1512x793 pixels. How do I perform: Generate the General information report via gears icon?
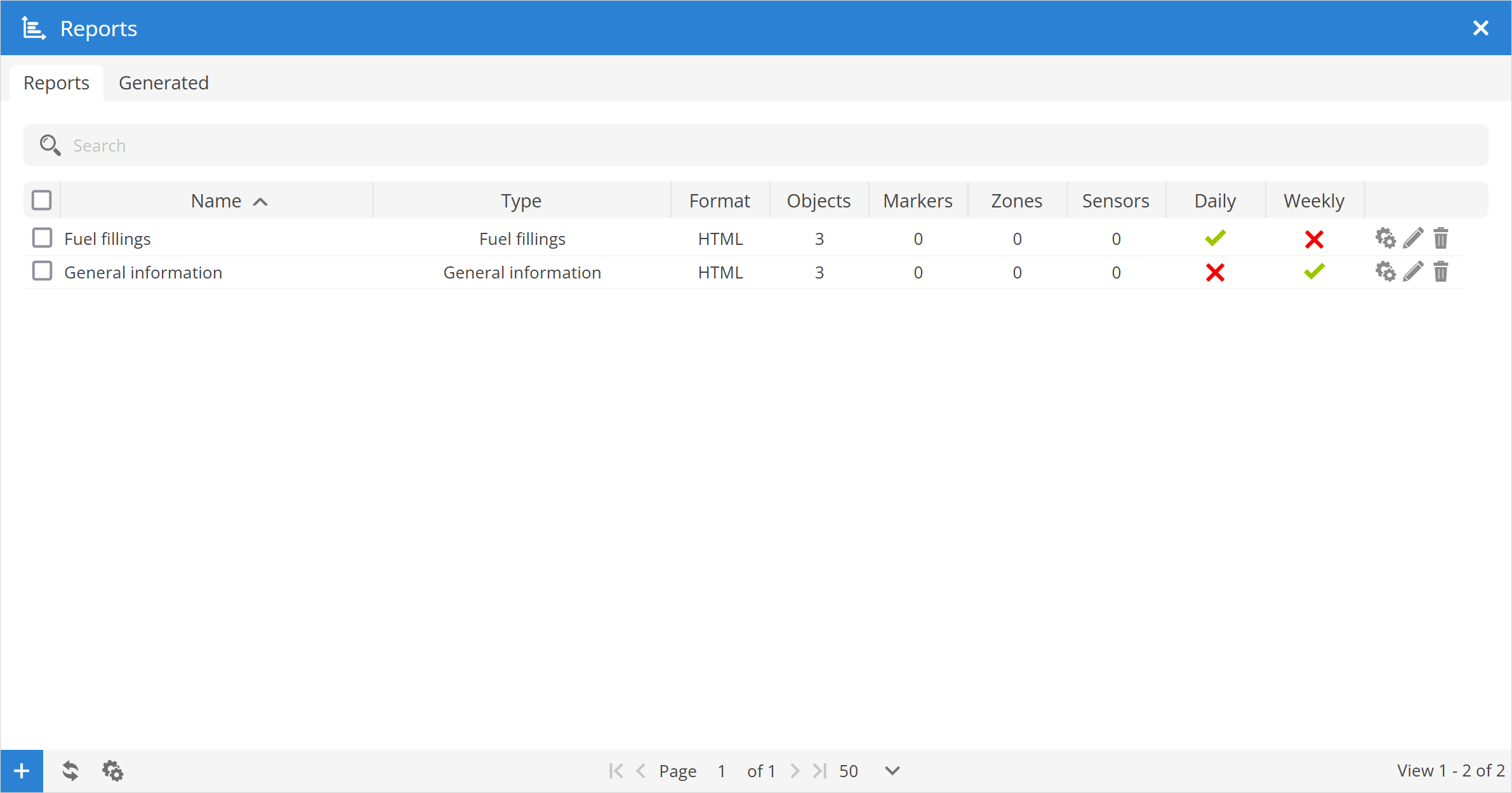pos(1385,272)
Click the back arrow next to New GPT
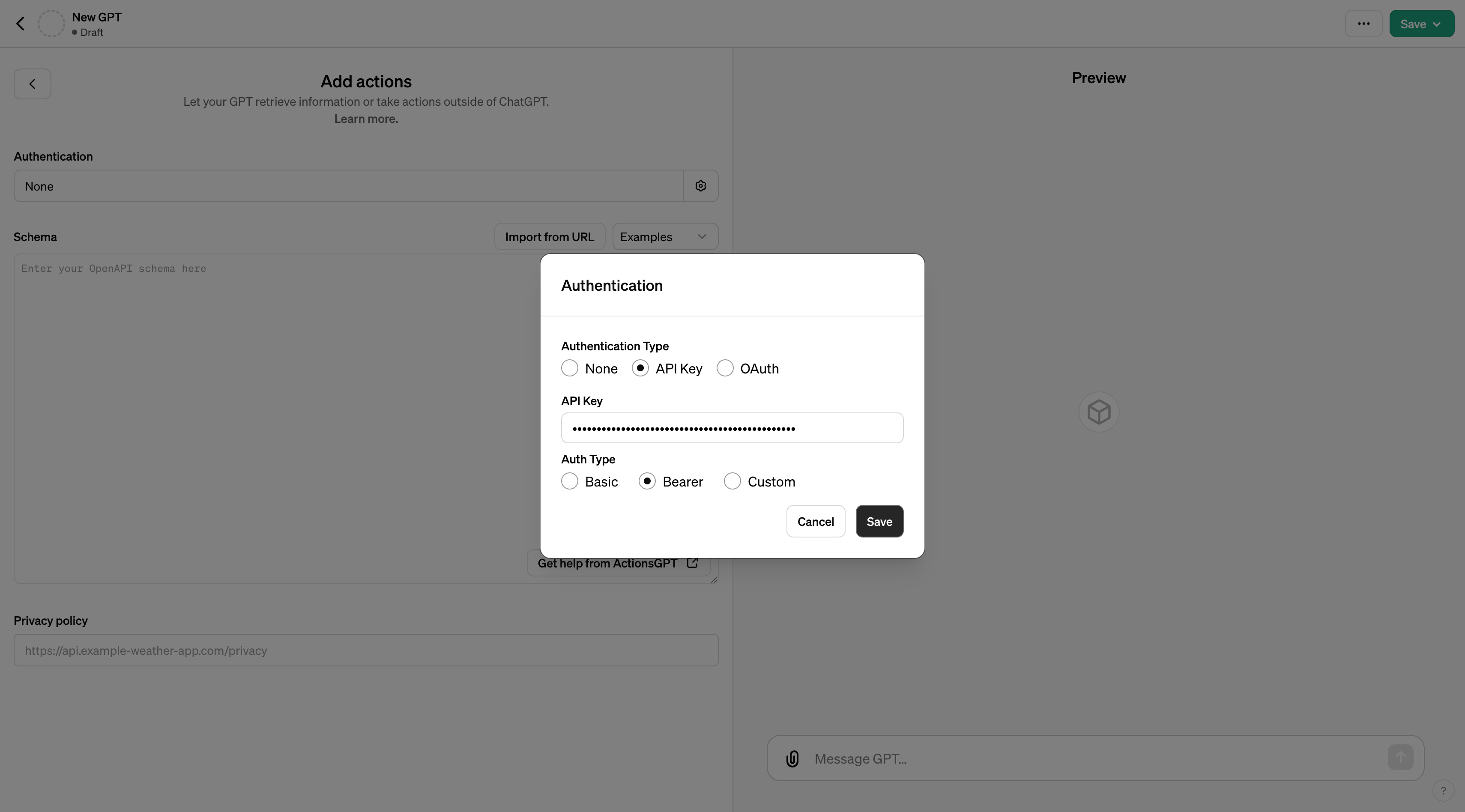The height and width of the screenshot is (812, 1465). click(x=21, y=24)
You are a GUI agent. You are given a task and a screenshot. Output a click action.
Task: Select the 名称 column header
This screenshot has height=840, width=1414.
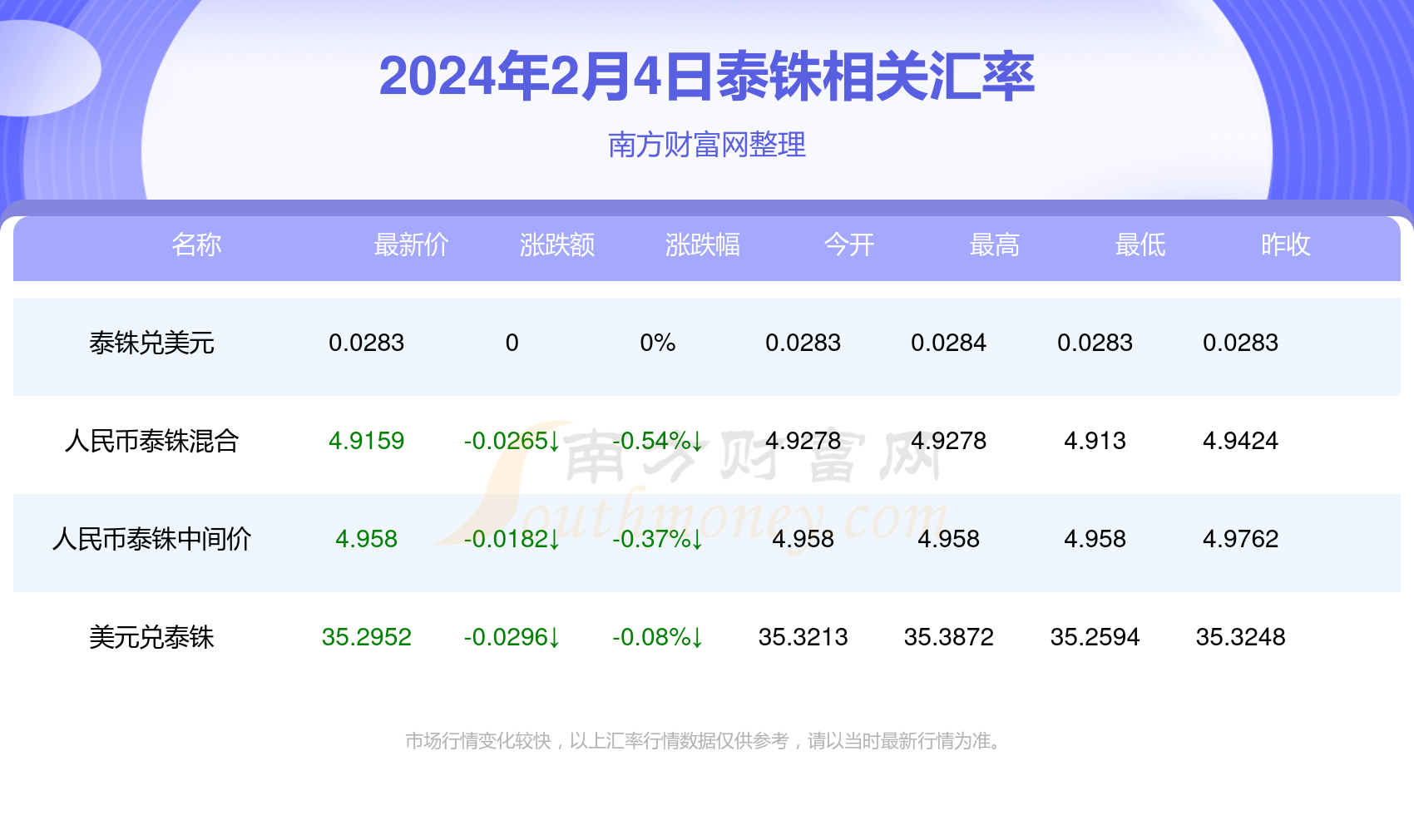pyautogui.click(x=197, y=245)
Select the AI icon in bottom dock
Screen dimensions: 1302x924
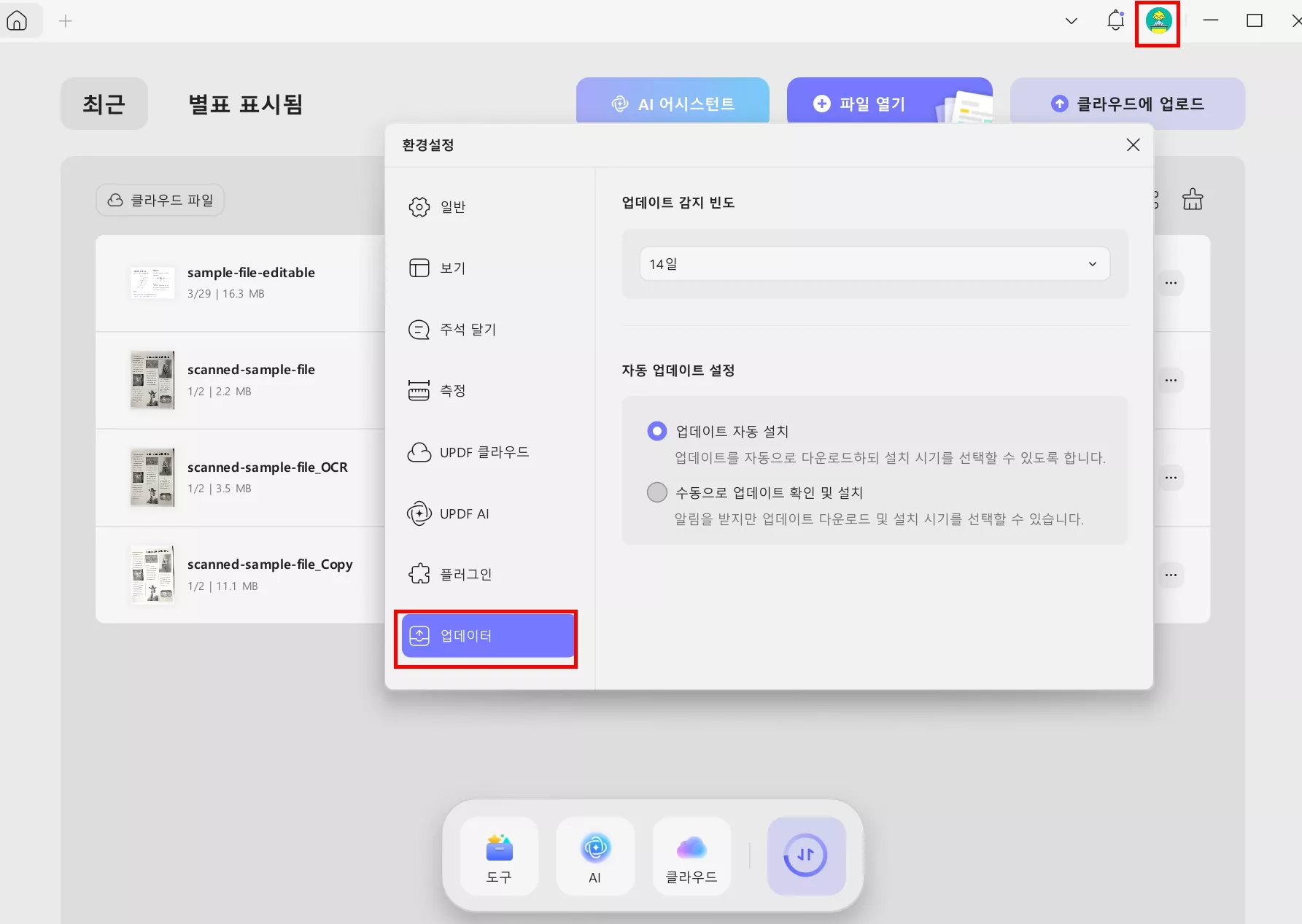[x=595, y=856]
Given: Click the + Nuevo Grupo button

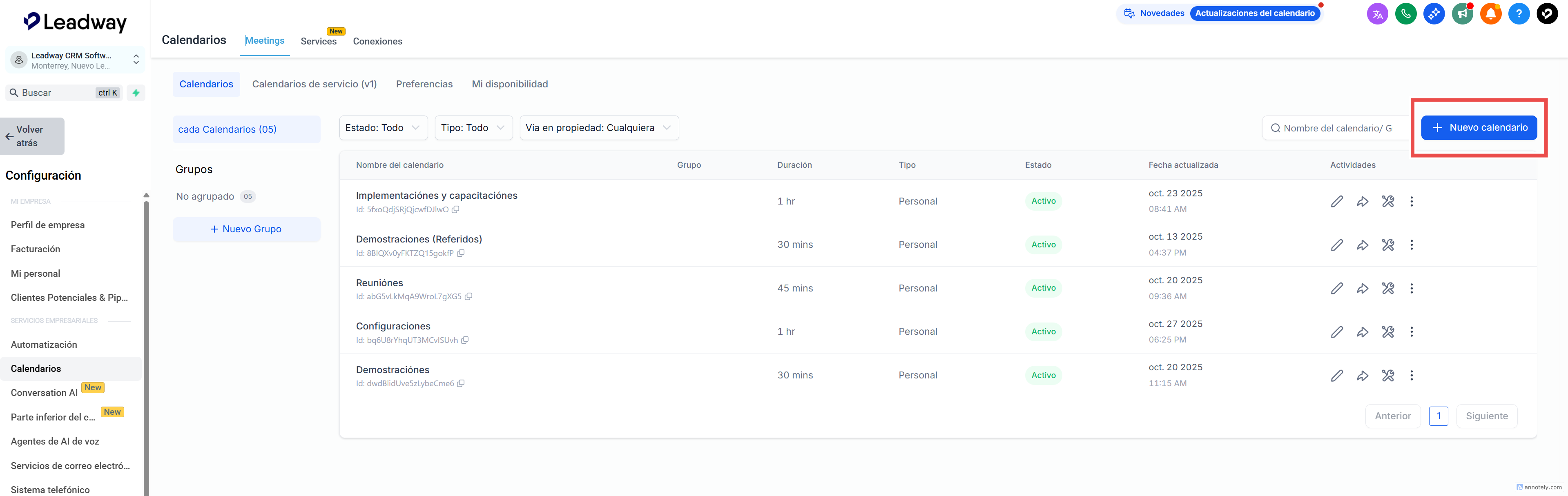Looking at the screenshot, I should click(246, 229).
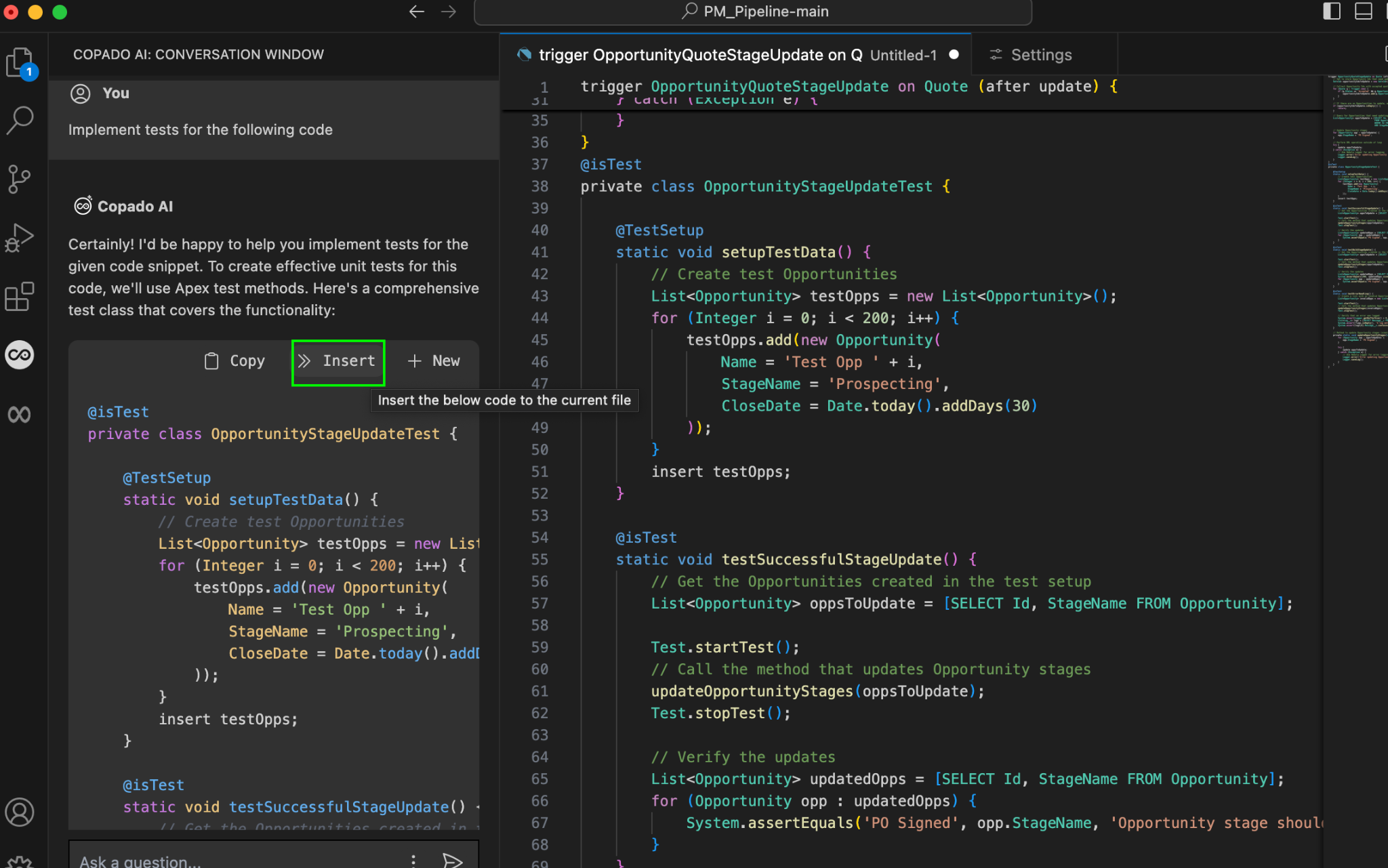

### Task brief
The listing above must be repeated exactly, apart from the pictures.

### Worked solution
1512x793 pixels. How do I perform: Generate the General information report via gears icon?
pos(1385,272)
Click the back arrow next to New GPT
The height and width of the screenshot is (812, 1465). click(x=21, y=24)
You are a GUI agent. You are given a task and a screenshot. Output a click action.
Task: Select the 名称 column header
This screenshot has height=840, width=1414.
pyautogui.click(x=197, y=245)
Select the AI icon in bottom dock
Screen dimensions: 1302x924
[x=595, y=856]
Given: Click the + Nuevo Grupo button

Looking at the screenshot, I should click(246, 229).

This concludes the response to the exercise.